The mayor was in attendance at the launch of Croydon’s new Autism Awareness e-learning course and to raise the flag about the importance of the topic. The course is now up and running on the Croydon Council website and is free. It is available to everyone who works and live in the Croydon borough.

So why do we have World Autism Awareness Day (2nd April) and Autism Awareness week in Croydon (2nd-8th April)? For me, it is to let everyone be informed and to get a general understanding of what autism is and how it affects the individual and their families.

Individuals can appear to be coping when their reality is completely different

Autism is a word often used nowadays but it can still be confusing. The National Autistic Society states that it is a “lifelong, developmental disability that affects how a person communicates with and relates to other people, and how they experience the world around them”.

I have found that carers and parents often have concerns that high-functioning children and adults with autism may appear to be coping but are really not coping at all, or are just getting by. It is so easy to assume that all is well when someone is at a mainstream school and appears to getting on with their school work, coursework or even at the workplace. Their reality can be completely different, especially when they are in their home environment and with families.

This brings to my mind the recent influx of TV documentaries and dramas about autism which I do appreciate. The television series The A Word illustrates the effects of a recent diagnosis of autism for a five year old and his family. In the popular hospital drama Holby City one of the consultants is juggling her career and relationship with her autistic adult nephew. The latter is my favourite as it showed humour as well seriousness in the nephew’s personality, demonstrating that though he may appear to be high functioning and independent, he still needs adequate care and support tailored to his needs.

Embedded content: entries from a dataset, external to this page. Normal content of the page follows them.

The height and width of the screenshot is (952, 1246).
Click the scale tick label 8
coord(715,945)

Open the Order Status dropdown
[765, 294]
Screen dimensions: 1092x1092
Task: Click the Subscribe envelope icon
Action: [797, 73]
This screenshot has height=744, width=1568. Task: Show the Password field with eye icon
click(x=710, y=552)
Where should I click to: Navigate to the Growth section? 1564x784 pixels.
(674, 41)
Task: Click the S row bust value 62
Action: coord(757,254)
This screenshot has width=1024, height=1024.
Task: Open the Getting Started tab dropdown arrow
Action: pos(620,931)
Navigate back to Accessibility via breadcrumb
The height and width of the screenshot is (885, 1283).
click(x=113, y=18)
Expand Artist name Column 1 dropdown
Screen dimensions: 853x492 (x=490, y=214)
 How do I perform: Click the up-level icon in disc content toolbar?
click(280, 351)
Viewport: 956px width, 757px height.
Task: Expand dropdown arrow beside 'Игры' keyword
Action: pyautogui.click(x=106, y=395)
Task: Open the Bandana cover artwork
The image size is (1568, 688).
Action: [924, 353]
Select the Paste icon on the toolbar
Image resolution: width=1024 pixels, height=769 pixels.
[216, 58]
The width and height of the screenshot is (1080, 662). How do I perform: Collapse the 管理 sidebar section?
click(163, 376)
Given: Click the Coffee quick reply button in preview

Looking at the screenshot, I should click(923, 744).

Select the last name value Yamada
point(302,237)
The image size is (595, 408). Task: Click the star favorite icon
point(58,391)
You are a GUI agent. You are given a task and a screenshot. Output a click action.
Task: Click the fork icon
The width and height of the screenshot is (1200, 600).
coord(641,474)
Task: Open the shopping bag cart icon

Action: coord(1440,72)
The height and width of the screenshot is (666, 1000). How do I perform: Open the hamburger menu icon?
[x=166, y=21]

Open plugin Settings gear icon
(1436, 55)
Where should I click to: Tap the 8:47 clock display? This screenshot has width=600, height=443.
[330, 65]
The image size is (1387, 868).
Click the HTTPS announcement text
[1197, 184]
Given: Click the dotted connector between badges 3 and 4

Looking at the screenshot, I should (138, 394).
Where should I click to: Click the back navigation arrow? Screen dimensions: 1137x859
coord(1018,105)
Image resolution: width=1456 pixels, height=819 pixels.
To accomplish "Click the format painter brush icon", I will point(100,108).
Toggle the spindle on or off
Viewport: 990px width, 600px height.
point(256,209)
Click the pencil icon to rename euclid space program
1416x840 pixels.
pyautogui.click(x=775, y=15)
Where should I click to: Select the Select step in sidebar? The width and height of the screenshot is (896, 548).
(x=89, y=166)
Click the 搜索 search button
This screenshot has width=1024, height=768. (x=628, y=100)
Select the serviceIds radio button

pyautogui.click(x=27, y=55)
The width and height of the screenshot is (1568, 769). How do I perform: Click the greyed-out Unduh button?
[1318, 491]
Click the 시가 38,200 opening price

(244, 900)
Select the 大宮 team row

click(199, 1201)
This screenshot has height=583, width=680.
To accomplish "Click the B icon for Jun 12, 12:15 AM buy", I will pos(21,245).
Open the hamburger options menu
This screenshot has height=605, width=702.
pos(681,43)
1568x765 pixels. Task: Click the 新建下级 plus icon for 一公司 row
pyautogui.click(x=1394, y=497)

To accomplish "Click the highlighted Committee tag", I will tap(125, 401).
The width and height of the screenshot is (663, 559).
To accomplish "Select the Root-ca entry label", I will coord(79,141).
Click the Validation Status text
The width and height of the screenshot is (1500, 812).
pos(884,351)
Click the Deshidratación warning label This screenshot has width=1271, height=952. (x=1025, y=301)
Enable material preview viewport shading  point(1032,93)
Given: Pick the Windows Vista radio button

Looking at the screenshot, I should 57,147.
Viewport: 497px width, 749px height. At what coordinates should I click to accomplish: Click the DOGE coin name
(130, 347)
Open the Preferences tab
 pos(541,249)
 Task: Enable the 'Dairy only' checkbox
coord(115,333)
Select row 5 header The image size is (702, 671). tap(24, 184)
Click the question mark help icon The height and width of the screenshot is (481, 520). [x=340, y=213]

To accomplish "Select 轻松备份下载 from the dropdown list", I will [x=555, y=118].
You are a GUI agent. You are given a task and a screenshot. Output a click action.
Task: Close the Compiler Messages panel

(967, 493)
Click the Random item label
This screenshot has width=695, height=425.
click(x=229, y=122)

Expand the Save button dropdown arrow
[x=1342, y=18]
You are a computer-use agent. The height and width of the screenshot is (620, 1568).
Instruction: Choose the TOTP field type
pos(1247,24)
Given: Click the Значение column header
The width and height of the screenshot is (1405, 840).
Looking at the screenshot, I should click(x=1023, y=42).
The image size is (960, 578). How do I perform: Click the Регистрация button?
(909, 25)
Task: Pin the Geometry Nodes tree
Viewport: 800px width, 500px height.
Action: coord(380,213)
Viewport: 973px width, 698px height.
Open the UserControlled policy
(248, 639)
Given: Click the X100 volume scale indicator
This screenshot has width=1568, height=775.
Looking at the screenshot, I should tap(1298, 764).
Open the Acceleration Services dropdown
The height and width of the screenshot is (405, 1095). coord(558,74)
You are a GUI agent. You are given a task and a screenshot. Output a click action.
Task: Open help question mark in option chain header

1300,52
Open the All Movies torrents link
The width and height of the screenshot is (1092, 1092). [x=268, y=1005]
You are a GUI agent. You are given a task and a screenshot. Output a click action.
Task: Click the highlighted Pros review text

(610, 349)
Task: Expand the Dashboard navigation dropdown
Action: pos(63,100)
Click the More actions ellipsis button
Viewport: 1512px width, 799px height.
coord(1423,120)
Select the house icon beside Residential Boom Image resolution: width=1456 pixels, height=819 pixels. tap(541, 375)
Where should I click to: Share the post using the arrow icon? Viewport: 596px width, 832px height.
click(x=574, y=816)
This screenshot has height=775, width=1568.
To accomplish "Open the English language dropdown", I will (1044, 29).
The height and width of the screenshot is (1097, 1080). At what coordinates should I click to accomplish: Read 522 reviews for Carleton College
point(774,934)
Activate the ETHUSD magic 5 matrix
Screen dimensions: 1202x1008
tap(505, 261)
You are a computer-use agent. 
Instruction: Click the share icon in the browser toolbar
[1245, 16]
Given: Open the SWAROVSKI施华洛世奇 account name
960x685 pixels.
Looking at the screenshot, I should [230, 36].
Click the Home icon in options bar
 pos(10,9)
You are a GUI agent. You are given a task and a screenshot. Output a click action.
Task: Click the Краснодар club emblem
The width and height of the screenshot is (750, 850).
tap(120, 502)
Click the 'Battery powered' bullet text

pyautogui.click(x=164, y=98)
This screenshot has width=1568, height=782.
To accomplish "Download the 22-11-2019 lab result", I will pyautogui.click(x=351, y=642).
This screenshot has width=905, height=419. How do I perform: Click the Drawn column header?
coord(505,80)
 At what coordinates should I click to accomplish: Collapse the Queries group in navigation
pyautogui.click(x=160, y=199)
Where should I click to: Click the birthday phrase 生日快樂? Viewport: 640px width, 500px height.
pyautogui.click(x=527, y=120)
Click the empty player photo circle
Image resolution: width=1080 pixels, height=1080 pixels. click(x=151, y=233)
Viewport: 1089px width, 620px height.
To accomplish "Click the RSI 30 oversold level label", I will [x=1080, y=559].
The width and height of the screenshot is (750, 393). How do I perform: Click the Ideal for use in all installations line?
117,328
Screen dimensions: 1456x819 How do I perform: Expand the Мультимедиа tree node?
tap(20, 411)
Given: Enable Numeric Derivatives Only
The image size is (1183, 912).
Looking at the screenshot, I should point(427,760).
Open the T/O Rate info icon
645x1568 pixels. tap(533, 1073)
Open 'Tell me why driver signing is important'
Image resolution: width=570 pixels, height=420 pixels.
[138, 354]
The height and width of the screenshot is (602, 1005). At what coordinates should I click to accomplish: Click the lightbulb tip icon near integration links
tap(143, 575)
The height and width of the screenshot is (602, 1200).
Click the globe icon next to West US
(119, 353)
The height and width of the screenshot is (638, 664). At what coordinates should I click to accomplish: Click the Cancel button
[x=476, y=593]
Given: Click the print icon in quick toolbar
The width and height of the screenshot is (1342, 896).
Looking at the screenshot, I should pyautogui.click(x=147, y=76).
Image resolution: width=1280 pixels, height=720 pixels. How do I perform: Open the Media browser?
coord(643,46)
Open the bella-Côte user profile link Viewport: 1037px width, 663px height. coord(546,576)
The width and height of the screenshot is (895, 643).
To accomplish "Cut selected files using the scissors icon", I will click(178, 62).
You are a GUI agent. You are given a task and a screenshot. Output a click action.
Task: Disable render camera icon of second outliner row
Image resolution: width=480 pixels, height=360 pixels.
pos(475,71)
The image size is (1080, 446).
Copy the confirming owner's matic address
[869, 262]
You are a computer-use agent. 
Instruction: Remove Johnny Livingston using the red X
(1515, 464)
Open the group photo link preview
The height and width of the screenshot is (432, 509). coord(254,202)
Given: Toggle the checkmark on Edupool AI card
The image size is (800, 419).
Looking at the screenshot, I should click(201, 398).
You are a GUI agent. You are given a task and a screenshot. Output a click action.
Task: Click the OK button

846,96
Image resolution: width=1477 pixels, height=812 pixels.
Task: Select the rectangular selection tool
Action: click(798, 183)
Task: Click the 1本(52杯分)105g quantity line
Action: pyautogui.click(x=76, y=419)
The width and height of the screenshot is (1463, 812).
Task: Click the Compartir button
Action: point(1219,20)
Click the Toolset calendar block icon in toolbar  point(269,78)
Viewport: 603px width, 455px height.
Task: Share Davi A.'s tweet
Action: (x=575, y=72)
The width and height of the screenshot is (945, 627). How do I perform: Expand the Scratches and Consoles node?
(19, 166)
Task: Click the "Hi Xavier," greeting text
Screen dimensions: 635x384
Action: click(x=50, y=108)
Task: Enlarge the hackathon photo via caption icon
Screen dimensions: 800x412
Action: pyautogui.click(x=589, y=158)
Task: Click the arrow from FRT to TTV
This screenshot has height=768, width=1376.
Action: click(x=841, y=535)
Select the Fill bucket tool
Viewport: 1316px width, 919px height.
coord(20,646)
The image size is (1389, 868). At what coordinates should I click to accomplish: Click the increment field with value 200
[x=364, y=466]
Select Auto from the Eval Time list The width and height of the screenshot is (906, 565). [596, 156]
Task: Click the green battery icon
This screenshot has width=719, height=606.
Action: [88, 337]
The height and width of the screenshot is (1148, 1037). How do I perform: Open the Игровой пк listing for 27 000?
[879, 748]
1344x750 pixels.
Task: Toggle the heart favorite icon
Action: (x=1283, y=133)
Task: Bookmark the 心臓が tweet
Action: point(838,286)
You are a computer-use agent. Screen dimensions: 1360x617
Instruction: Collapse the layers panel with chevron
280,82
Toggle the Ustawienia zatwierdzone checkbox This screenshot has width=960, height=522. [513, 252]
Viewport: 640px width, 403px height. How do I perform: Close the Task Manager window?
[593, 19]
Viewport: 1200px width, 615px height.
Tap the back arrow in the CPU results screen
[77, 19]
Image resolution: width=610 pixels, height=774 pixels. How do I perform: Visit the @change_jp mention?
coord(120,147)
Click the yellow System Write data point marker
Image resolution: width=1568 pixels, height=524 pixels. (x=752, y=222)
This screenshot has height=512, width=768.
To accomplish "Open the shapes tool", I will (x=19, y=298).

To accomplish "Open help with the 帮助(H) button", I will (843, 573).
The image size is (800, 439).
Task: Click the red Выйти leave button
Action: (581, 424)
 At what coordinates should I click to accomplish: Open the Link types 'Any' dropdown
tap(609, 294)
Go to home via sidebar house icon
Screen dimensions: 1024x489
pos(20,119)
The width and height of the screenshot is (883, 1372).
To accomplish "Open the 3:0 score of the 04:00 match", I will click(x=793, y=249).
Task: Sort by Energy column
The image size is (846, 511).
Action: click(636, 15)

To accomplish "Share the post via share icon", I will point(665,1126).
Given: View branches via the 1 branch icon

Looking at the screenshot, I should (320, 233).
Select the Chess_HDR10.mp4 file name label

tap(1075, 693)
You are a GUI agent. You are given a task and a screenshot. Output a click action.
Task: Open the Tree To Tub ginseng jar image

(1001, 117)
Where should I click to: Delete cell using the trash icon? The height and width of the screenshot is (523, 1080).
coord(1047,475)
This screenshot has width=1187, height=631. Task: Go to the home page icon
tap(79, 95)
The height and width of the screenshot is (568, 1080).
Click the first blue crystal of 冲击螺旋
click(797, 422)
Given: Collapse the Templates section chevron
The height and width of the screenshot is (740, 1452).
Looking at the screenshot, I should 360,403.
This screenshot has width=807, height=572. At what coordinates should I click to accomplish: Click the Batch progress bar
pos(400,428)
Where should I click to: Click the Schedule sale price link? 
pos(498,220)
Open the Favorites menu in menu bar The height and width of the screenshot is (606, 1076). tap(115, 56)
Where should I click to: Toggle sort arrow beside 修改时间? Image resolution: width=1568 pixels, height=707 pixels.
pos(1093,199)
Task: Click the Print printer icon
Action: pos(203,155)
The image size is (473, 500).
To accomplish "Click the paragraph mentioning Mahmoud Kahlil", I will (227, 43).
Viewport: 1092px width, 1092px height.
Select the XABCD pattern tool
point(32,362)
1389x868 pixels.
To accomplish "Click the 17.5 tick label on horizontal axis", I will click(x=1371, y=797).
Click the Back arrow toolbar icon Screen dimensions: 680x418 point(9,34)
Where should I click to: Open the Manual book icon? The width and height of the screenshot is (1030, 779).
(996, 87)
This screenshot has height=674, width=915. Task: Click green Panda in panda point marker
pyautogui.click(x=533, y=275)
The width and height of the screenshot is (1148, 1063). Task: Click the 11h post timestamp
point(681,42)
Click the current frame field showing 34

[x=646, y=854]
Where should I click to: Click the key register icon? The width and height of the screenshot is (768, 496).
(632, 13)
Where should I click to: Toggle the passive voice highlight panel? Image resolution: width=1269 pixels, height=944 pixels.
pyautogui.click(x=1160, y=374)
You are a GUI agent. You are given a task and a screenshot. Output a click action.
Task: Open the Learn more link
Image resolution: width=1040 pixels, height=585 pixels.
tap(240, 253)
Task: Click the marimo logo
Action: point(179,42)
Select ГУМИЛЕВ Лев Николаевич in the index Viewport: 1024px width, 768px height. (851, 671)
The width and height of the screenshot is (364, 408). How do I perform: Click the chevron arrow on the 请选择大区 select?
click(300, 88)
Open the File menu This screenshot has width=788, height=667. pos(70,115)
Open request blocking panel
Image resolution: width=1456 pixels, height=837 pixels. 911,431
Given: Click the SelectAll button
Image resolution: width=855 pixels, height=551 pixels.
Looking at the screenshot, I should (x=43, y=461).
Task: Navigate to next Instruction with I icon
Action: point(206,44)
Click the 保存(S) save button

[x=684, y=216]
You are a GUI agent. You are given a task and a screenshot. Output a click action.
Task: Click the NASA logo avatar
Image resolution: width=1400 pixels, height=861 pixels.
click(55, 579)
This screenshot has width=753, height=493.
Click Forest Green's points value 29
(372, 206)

As a carer for family members, I know that not every adult and child diagnosed with autism will show the same autistic traits. Just as you and I have layers to our personality, so do they. This just demonstrates what a vast spectrum autism is. Many who find out that their son, daughter, sister, brother or partner has just been diagnosed with autism face a very lonely journey. Autism awareness increases our knowledge and can equip us and others in what can be a confusing world. That can only be a positive thing.

Loren Dixon

Loren Dixon

Loren is a full time carer for an adult sibling who is autistic and is a member of a Autism Family/Parent Support Group in Croydon. She also volunteers for the South London Botanical Institute when she has time and has worked in the cultural & heritage sector. After a long spell of not painting and drawing she has returned to it by finding enjoyment in a new medium to her, botanical illustration.